Study data will be available on reasonable request. The complete individual participant data available to other researchers have been described in detail elsewhere (Clinicaltrials.gov).

Discussion

This is an on-topic study protocol because it involves two doses of PBM therapy with parameters that meet international recommendations. Furthermore, this protocol prioritises methodological quality. A combination of face-to-face interventions that effectively increase QoL, plus mHealth education about oral hygiene, could result in reductions in patient costs and workload in healthcare systems. Jiang et al79 have recently been proposed as a future research line to test adherence to oral hygiene instructions using an mHealth tool. Considering the results shown in cancer and non-cancer populations,16 it is strongly believed that the LAXER study could represent the first integral management (face-to-face intervention plus education through mHealth) for patients with HNC once they overcome cancer treatment and could support them in minimising the impact of long-term side effects on their daily lives.80

The findings of this study clarify the importance of using PBM therapy in patients with HNC for therapeutic application because the literature lacks studies on the impact of PBM in patients with xerostomia and/or hyposalivation after RT.22 41 Although physiotherapists provide valuable interventions across the whole spectrum of cancer care,81 the proposed interventions will be performed during survivorship (after cancer treatment), where either available options have certain limitations (eg, pharmacological treatment)82 or because of the small number of studies carried out to date, with contradictory results likely related to the PBM doses that were used41 force to carry out new investigations into the role of PBM in the treatment of chronic xerostomia after RT.
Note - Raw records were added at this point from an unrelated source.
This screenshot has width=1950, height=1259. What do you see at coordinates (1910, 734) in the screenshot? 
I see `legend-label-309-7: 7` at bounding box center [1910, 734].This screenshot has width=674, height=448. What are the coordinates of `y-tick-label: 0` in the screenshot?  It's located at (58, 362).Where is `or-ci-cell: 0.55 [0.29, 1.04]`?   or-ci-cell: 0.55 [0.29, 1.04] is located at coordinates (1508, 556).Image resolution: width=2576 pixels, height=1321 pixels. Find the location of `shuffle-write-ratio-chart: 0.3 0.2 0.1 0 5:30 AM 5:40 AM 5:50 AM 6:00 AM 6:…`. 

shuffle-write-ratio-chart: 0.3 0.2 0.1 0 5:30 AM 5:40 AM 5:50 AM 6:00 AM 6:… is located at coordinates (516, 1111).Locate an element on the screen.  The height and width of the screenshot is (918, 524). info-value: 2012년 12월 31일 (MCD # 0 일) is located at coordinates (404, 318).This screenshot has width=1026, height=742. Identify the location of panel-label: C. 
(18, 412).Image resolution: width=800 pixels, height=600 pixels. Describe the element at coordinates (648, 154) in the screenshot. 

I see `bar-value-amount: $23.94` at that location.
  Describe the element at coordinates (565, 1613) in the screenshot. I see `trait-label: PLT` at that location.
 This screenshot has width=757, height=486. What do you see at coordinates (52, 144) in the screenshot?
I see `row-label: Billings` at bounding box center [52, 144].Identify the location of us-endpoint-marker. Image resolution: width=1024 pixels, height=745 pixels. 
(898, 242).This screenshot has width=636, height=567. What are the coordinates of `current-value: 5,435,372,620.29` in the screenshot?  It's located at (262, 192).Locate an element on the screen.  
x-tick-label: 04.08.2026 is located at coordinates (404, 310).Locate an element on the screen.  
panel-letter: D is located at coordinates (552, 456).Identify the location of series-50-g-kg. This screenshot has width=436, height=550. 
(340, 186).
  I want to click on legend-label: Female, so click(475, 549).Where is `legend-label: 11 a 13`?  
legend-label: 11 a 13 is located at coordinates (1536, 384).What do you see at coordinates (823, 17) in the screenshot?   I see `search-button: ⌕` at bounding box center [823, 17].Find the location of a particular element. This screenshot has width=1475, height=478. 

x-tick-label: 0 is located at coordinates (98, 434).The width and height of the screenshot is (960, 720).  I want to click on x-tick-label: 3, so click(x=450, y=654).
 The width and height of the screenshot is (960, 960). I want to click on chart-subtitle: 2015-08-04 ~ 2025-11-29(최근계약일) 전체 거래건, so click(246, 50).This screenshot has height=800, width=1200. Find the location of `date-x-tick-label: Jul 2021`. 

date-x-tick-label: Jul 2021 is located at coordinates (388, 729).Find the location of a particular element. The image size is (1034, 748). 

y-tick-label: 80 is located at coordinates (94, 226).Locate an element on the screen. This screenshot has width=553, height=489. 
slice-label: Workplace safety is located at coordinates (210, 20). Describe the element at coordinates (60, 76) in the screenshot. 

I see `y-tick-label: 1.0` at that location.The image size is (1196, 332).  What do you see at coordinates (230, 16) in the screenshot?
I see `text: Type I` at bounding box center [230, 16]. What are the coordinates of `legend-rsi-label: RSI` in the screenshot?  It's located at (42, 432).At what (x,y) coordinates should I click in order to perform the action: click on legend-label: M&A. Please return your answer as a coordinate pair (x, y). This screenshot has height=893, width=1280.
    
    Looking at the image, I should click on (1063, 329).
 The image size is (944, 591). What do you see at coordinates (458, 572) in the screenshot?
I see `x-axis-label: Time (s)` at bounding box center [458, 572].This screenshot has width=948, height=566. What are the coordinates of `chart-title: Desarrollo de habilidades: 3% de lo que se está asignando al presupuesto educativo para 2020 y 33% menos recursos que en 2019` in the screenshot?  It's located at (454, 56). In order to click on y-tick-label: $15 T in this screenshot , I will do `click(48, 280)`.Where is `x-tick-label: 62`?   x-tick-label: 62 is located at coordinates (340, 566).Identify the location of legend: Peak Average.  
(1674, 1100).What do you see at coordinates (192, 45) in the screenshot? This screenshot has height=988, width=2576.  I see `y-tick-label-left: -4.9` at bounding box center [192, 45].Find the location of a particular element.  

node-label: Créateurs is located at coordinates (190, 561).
This study is still subject to several limitations. First, physiotherapists involved in PBM therapy will not be blinded. Second, despite using a challenging follow-up (6 months), future studies should be designed to test whether longer periods are of greater benefit. Finally, it is important to highlight that the equivalence between onsite and digital methods (PROM vs ePROM) has already been widely demonstrated,83 as has the equivalence between cancer patients,84 and the ePROM will have identical and adapted content to the PROM version in terms of format and design via the Moodle platform. Therefore, this possible limitation of assessing by means of ePROM should be resolved. Moreover, the research group participating in this study has extensive experience in generating telehealth systems, which guarantees, in part, the successful implementation of this new mobile system.35–37

This protocol will analyse whether PBM therapy is better than a placebo and which dose (7.5 J/cm2 vs 3 J/cm2) is more effective. The expected benefits of this study include an improvement in clinical practice toward innovative ways of providing oral healthcare to patients with HNC after RT; moreover, the current evidence about the use of PBM for cancer therapy-associated salivary gland dysfunction is limited, and effective and long-lasting interventions are lacking. Furthermore, xerostomia is a symptom that can also affect non-cancer populations (those with polypharmacy, autoimmune diseases or hypertension; patients on hemodialysis; or those suffering from diabetes)16; thus, there are many potential patients who could benefit from its use, improving the profitability of the integral management described in this protocol.